— start —
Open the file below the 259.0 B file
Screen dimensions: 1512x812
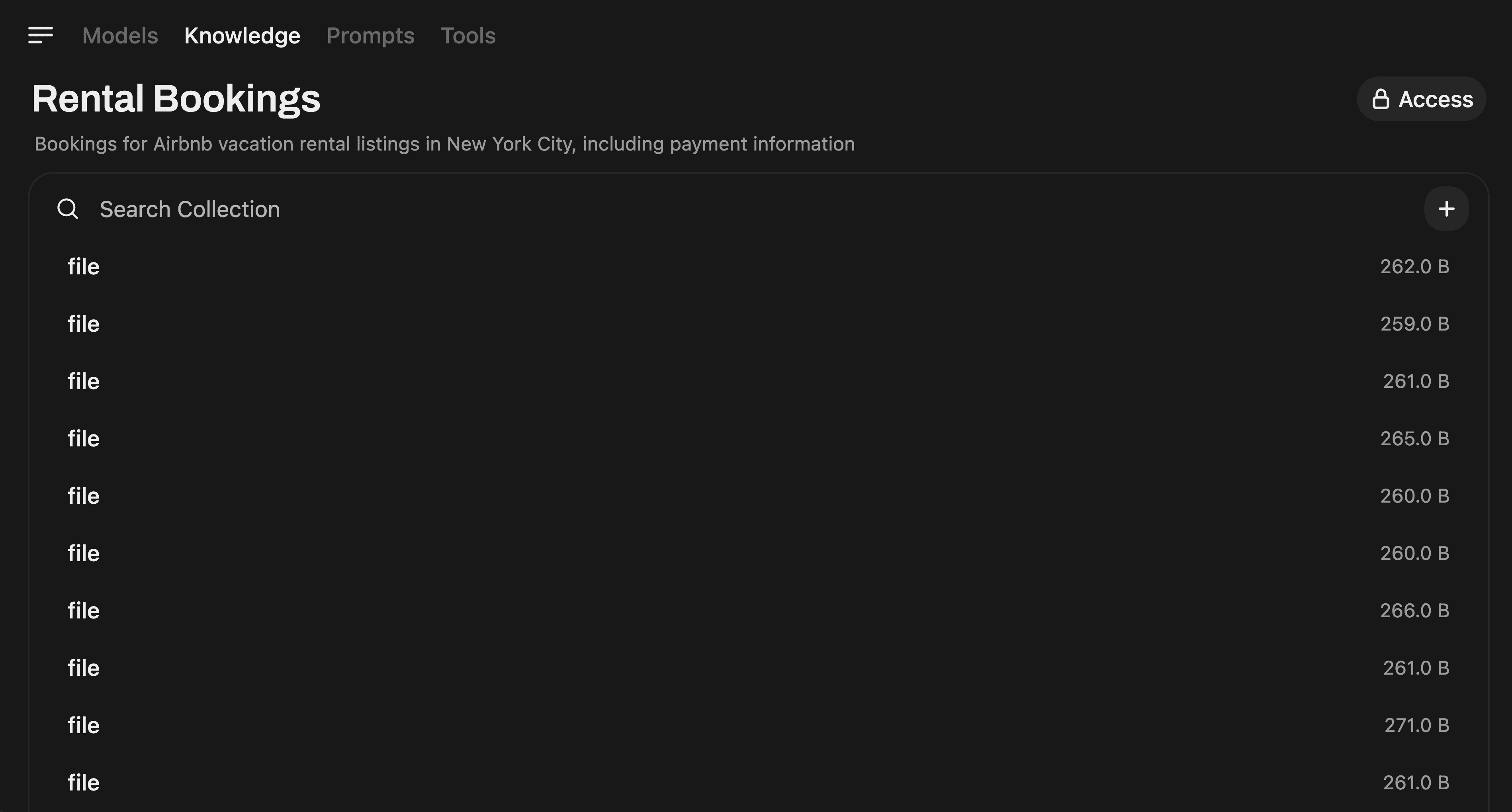83,382
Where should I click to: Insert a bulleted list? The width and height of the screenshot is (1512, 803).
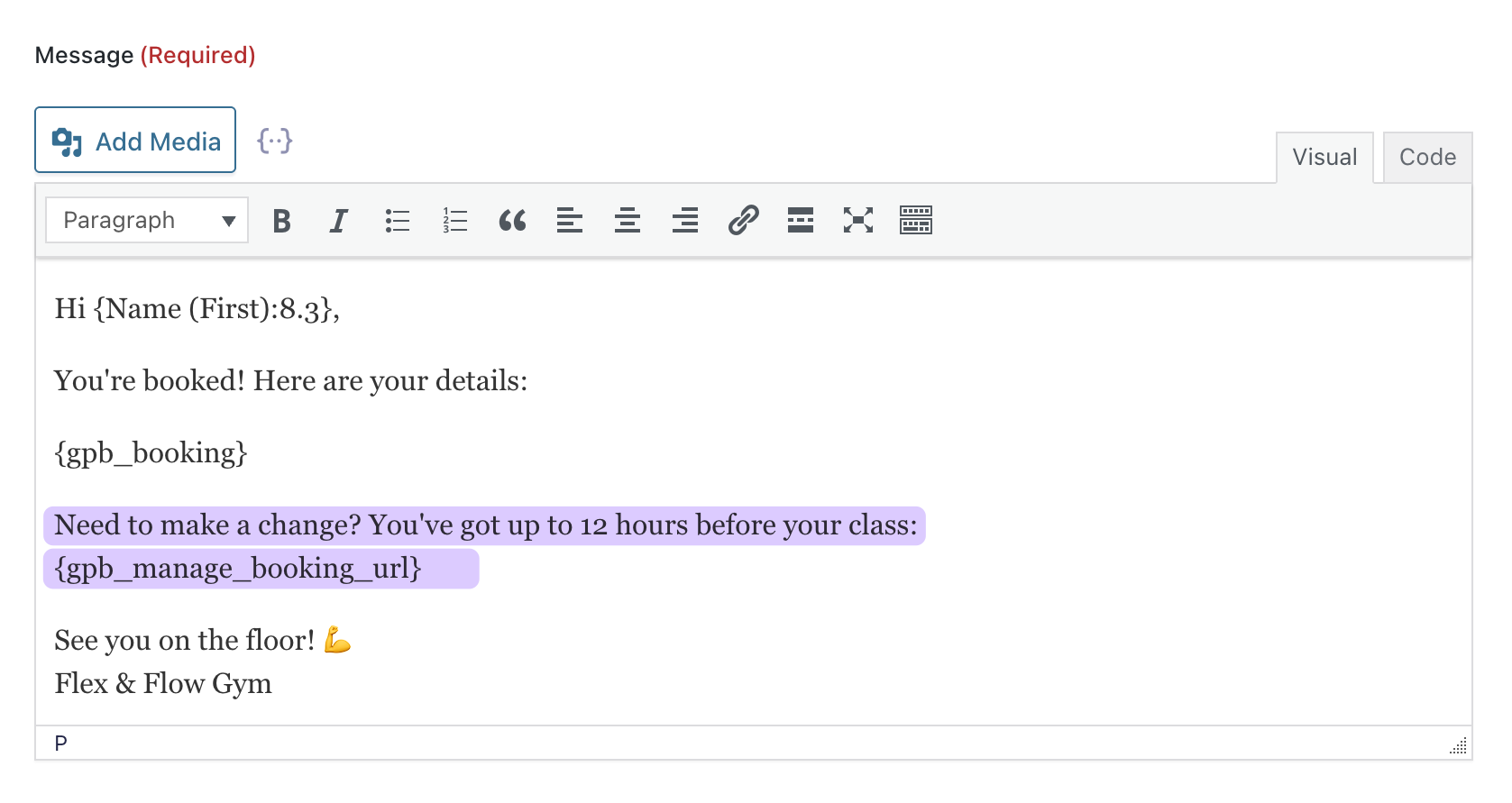tap(397, 221)
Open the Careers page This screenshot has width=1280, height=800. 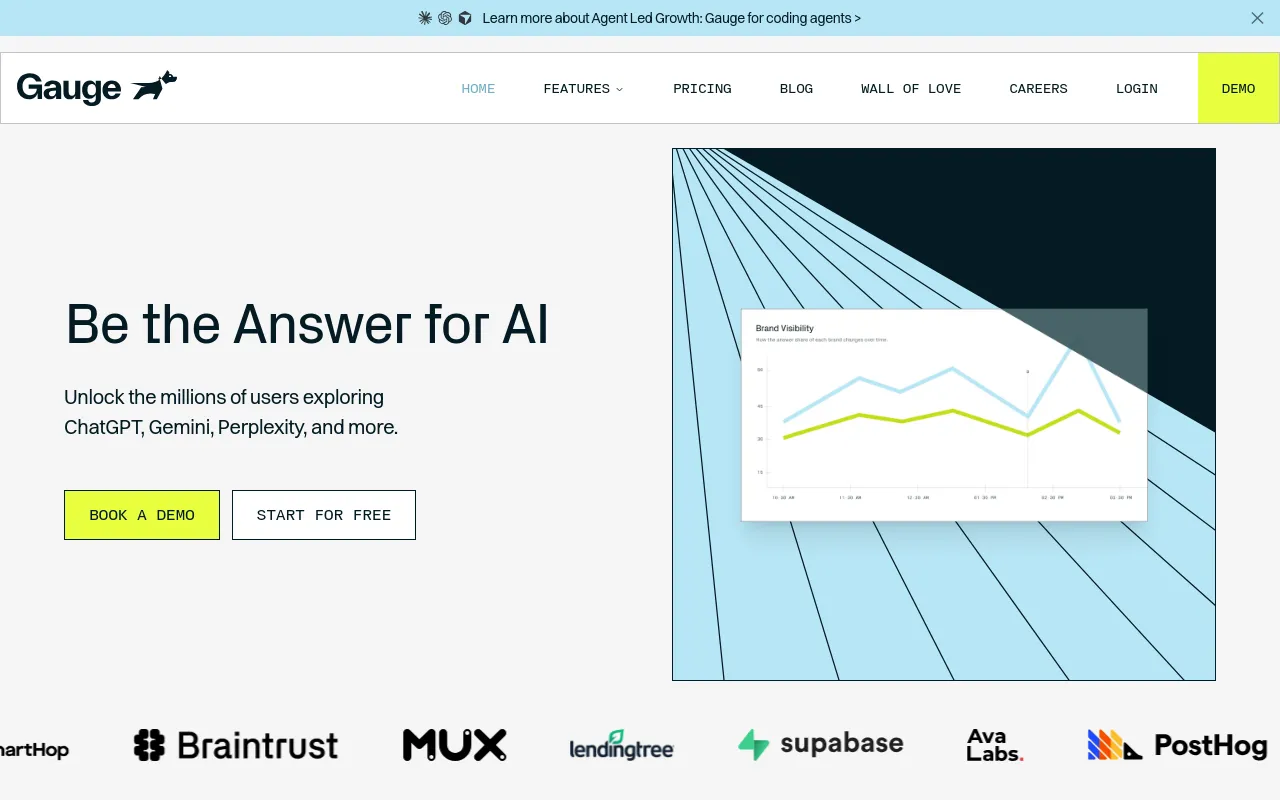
— end —
The exercise: Give the text of the rows above as a numbered list, one line per item, with blank lines left out. Leave the pictures out.

Result for this task:
1. Open the file below the 259.0 B file
2. Screen dimensions: 1512x812
3. 83,382
4. Where should I click to: Insert a bulleted list? The width and height of the screenshot is (1512, 803).
5. tap(397, 221)
6. Open the Careers page This screenshot has width=1280, height=800. 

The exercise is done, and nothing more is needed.